----- THE INPUT

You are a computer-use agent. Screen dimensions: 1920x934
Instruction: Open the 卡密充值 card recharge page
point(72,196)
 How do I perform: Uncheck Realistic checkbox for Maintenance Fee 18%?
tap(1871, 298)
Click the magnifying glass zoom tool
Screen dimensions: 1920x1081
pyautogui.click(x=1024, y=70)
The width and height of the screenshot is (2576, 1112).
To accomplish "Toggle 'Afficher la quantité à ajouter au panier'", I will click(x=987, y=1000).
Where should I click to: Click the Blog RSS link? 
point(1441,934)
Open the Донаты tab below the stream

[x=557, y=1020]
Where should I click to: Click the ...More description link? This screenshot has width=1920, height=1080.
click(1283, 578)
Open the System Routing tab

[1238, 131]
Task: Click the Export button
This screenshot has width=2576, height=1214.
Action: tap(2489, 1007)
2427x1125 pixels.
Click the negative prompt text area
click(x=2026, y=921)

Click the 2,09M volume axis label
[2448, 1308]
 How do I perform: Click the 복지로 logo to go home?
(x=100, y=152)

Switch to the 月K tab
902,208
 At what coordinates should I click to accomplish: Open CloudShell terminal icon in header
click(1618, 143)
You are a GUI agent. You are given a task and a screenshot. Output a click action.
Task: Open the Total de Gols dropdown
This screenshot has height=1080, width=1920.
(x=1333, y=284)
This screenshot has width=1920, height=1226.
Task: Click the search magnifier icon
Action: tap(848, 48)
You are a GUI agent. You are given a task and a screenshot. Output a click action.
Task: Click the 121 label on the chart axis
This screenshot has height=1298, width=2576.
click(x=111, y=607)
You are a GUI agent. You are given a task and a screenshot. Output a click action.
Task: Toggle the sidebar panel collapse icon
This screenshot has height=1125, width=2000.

----------

• **AIM OF THE TASK**: Show every line in the records above that contains the word "Toggle".

• **EXERCISE RESULT**:
To accomplish "Toggle 'Afficher la quantité à ajouter au panier'", I will click(x=987, y=1000).
Task: Toggle the sidebar panel collapse icon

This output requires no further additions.